Intramolecular hydrogen bonding occurs within a single molecule. When molecules have groups that can form hydrogen bonds close to each other, they can effectively create bonds that stabilize the internal structure. In the case of \( o \)-hydroxybenzoic acid, the hydroxyl (-OH) group sits right next to the carboxylic acid (-COOH) group on the benzene ring. This adjacency facilitates the formation of a hydrogen bond between these two groups within the same molecule.
Because this bond is formed intramolecularly, it reduces the ability of these groups to form hydrogen bonds with other molecules, which impacts the compound's physical properties like boiling point. This internal bonding decreases the molecule's interaction with other molecules, making it less 'sticky' to its neighbors and generally lowering boiling points compared to other isomers without such bonding.

Intermolecular forces are pivotal in determining the boiling points of substances. They are the forces of attraction between molecules, not within a single molecule, like intramolecular forces. The strength of these forces varies, which directly affects how much energy is needed to separate the molecules during a phase change like boiling.

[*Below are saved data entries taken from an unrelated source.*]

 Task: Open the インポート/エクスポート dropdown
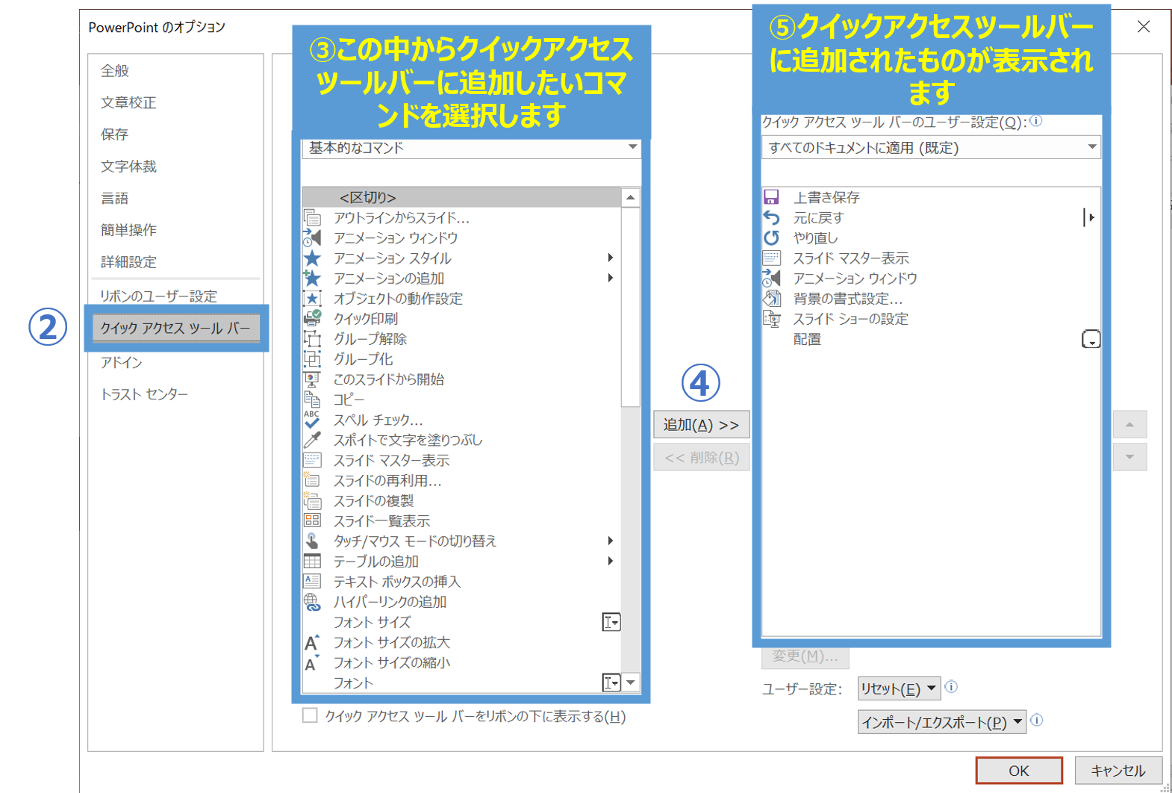click(941, 722)
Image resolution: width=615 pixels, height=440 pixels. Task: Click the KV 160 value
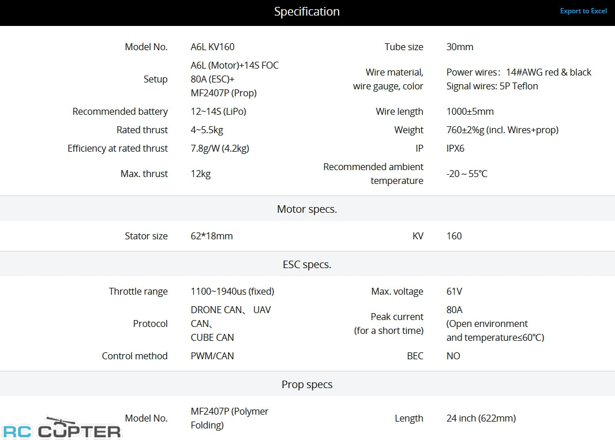click(x=454, y=236)
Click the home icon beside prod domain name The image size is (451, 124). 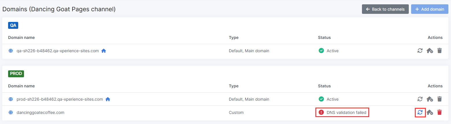pos(108,99)
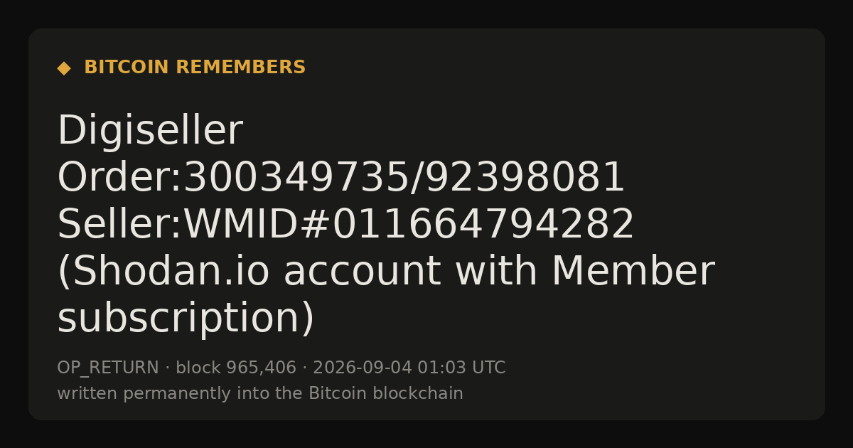The image size is (853, 448).
Task: Click the word Member in the message
Action: (x=633, y=272)
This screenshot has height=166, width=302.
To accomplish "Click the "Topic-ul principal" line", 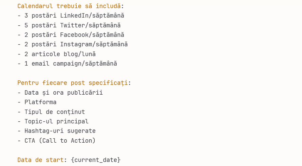I will pos(56,121).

The two hydroxybenzoic acids show differing boiling points due to these forces. In \( o \)-hydroxybenzoic acid, intramolecular hydrogen bonds dominate, leaving fewer groups available for intermolecular bonding. Contrastingly, in \( p \)-hydroxybenzoic acid, no such internal bonding occurs, allowing it stronger intermolecular hydrogen bonds, as its \(-OH\) and \(-COOH\) groups can bond more efficiently with those of neighboring molecules.
While intramolecular hydrogen bonding stabilizes the molecule internally, it weakens its ability to bond with other molecules, significantly lowering the boiling point when compared to \( p \)-hydroxybenzoic acid.

Ortho and para refer to the positions of substituents on the benzene ring in dibenzene derivatives. "Ortho" (\(o\)) indicates that the groups are adjacent to each other on the ring, while "para" (\(p\)) denotes that they are opposite each other, sitting on carbons that are separated by other carbons.
In aromatic compounds, such configurations greatly influence their chemical properties and behavior. For example, in \(o\)-hydroxybenzoic acid, the proximity of the hydroxyl and carboxyl groups allows for intramolecular hydrogen bonding. This is not possible in \(p\)-hydroxybenzoic acid where these groups are too far apart to interact intramolecularly.
This positioning explains why \(o\)-hydroxybenzoic acid experiences unique internal stabilization. Conversely, the absence of such interactions in the "para" isomers allows for stronger interactions with neighboring molecules, affecting their boiling points. These differences highlight how the relative position of functional groups can impact molecular behavior drastically.